What is expected —
Output the data in full and exactly as presented.

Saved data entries
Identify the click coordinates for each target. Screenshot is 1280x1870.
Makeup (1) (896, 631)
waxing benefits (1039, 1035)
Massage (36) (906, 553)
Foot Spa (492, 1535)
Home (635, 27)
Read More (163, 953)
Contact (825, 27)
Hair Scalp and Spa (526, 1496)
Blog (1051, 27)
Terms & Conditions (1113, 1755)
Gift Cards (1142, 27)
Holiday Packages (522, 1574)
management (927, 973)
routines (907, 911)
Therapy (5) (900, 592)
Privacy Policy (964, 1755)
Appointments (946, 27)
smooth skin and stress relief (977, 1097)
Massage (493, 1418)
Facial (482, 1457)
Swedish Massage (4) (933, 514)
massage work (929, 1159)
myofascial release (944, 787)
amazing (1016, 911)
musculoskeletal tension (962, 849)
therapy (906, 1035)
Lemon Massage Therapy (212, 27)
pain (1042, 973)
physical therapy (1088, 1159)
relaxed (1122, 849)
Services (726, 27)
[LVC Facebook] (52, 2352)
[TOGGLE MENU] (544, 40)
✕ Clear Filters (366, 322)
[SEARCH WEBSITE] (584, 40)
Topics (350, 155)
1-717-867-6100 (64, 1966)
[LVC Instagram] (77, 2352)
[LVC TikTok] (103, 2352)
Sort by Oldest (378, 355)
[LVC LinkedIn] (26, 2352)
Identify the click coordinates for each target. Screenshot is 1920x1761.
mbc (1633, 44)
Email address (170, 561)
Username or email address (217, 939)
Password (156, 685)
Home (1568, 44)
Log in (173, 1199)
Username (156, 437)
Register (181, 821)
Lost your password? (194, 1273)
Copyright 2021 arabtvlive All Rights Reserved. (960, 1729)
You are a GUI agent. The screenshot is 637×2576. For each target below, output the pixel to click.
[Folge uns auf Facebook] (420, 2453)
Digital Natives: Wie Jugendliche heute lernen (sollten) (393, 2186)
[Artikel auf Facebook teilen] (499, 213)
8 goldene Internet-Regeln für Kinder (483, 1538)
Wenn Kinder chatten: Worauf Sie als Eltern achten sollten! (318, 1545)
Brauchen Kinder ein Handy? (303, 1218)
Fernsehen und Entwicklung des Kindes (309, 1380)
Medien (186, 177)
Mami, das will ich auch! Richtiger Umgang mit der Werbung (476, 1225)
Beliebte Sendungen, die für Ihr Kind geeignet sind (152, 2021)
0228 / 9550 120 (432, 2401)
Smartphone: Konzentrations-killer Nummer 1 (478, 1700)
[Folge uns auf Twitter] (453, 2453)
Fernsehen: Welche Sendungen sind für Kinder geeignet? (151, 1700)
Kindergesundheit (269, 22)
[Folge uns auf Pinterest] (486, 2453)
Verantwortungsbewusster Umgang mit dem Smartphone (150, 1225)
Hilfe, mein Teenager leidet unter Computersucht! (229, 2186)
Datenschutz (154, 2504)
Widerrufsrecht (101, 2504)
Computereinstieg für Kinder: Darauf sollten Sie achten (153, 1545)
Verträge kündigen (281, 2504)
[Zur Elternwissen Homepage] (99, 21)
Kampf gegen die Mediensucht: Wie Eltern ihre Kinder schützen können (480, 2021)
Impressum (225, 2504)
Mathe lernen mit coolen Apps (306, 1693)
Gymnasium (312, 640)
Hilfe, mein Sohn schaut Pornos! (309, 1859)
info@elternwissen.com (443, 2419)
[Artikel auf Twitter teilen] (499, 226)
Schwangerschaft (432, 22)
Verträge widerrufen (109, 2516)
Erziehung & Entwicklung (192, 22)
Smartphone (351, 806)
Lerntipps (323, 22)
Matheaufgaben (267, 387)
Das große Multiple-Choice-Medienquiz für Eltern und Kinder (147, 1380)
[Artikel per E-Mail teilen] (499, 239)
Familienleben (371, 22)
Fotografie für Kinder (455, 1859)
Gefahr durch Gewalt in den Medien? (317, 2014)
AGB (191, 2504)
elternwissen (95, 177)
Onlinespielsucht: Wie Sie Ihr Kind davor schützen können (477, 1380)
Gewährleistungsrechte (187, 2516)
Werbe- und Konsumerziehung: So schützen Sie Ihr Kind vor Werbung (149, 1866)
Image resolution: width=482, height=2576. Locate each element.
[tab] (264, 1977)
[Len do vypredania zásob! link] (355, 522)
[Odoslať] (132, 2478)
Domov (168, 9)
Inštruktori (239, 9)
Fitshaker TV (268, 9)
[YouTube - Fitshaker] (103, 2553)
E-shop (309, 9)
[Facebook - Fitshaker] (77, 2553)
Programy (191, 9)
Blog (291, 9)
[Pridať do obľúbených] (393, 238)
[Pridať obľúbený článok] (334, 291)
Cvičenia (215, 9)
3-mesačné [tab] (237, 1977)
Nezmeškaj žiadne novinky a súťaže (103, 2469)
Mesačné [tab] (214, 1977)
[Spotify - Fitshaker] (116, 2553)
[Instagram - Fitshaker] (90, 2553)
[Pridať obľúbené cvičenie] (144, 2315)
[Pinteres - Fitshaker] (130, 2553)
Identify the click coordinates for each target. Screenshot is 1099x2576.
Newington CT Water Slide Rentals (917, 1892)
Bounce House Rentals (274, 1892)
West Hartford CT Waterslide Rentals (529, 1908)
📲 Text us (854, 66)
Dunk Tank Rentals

Answer box —
Identify the click coordinates for each target. Screenshot is 1280x1870.
Makeup (1) (896, 631)
waxing benefits (1039, 1035)
Massage (36) (906, 553)
Foot Spa (492, 1535)
Home (635, 27)
Read More (163, 953)
Contact (825, 27)
Hair Scalp and Spa (526, 1496)
Blog (1051, 27)
Terms & Conditions (1113, 1755)
Gift Cards (1142, 27)
Holiday Packages (522, 1574)
management (927, 973)
routines (907, 911)
Therapy (5) (900, 592)
Privacy Policy (964, 1755)
Appointments (946, 27)
smooth skin and stress relief (977, 1097)
Massage (493, 1418)
Facial (482, 1457)
Swedish Massage (4) (933, 514)
massage work (929, 1159)
myofascial release (944, 787)
amazing (1016, 911)
musculoskeletal tension (962, 849)
therapy (906, 1035)
Lemon Massage Therapy (212, 27)
pain (1042, 973)
physical therapy (1088, 1159)
relaxed (1122, 849)
Services (726, 27)
[LVC Facebook] (52, 2352)
[TOGGLE MENU] (544, 40)
✕ Clear Filters (366, 322)
[SEARCH WEBSITE] (584, 40)
Topics (350, 155)
1-717-867-6100 (64, 1966)
[LVC Instagram] (77, 2352)
[LVC TikTok] (103, 2352)
Sort by Oldest (378, 355)
[LVC LinkedIn] (26, 2352)
Identify the click coordinates for each target. Screenshot is 1920x1761.
mbc (1633, 44)
Email address (170, 561)
Username or email address (217, 939)
Password (156, 685)
Home (1568, 44)
Log in (173, 1199)
Username (156, 437)
Register (181, 821)
Lost your password? (194, 1273)
Copyright 2021 arabtvlive All Rights Reserved. (960, 1729)
You are a GUI agent. The screenshot is 637×2576. For each target below, output the pixel to click.
[Folge uns auf Facebook] (420, 2453)
Digital Natives: Wie Jugendliche heute lernen (sollten) (393, 2186)
[Artikel auf Facebook teilen] (499, 213)
8 goldene Internet-Regeln für Kinder (483, 1538)
Wenn Kinder chatten: Worauf Sie als Eltern achten sollten! (318, 1545)
Brauchen Kinder ein Handy? (303, 1218)
Fernsehen und Entwicklung des Kindes (309, 1380)
Medien (186, 177)
Mami, das will ich auch! Richtiger Umgang mit der Werbung (476, 1225)
Beliebte Sendungen, die für Ihr Kind geeignet sind (152, 2021)
0228 / 9550 120 (432, 2401)
Smartphone: Konzentrations-killer Nummer 1 (478, 1700)
[Folge uns auf Twitter] (453, 2453)
Fernsehen: Welche Sendungen sind für Kinder geeignet? (151, 1700)
Kindergesundheit (269, 22)
[Folge uns auf Pinterest] (486, 2453)
Verantwortungsbewusster Umgang mit dem Smartphone (150, 1225)
Hilfe, mein Teenager leidet unter Computersucht! (229, 2186)
Datenschutz (154, 2504)
Widerrufsrecht (101, 2504)
Computereinstieg für Kinder: Darauf sollten Sie achten (153, 1545)
Verträge kündigen (281, 2504)
[Zur Elternwissen Homepage] (99, 21)
Kampf gegen die Mediensucht: Wie Eltern ihre Kinder schützen können (480, 2021)
Impressum (225, 2504)
Mathe lernen mit coolen Apps (306, 1693)
Gymnasium (312, 640)
Hilfe, mein Sohn schaut Pornos! (309, 1859)
info@elternwissen.com (443, 2419)
[Artikel auf Twitter teilen] (499, 226)
Schwangerschaft (432, 22)
Verträge widerrufen (109, 2516)
Erziehung & Entwicklung (192, 22)
Smartphone (351, 806)
Lerntipps (323, 22)
Matheaufgaben (267, 387)
Das große Multiple-Choice-Medienquiz für Eltern und Kinder (147, 1380)
[Artikel per E-Mail teilen] (499, 239)
Familienleben (371, 22)
Fotografie für Kinder (455, 1859)
Gefahr durch Gewalt in den Medien? (317, 2014)
AGB (191, 2504)
elternwissen (95, 177)
Onlinespielsucht: Wie Sie Ihr Kind davor schützen können (477, 1380)
Gewährleistungsrechte (187, 2516)
Werbe- und Konsumerziehung: So schützen Sie Ihr Kind vor Werbung (149, 1866)
Image resolution: width=482, height=2576. Locate each element.
[tab] (264, 1977)
[Len do vypredania zásob! link] (355, 522)
[Odoslať] (132, 2478)
Domov (168, 9)
Inštruktori (239, 9)
Fitshaker TV (268, 9)
[YouTube - Fitshaker] (103, 2553)
E-shop (309, 9)
[Facebook - Fitshaker] (77, 2553)
Programy (191, 9)
Blog (291, 9)
[Pridať do obľúbených] (393, 238)
[Pridať obľúbený článok] (334, 291)
Cvičenia (215, 9)
3-mesačné [tab] (237, 1977)
Nezmeškaj žiadne novinky a súťaže (103, 2469)
Mesačné [tab] (214, 1977)
[Spotify - Fitshaker] (116, 2553)
[Instagram - Fitshaker] (90, 2553)
[Pridať obľúbené cvičenie] (144, 2315)
[Pinteres - Fitshaker] (130, 2553)
Identify the click coordinates for each target. Screenshot is 1099x2576.
Newington CT Water Slide Rentals (917, 1892)
Bounce House Rentals (274, 1892)
West Hartford CT Waterslide Rentals (529, 1908)
📲 Text us (854, 66)
Dunk Tank Rentals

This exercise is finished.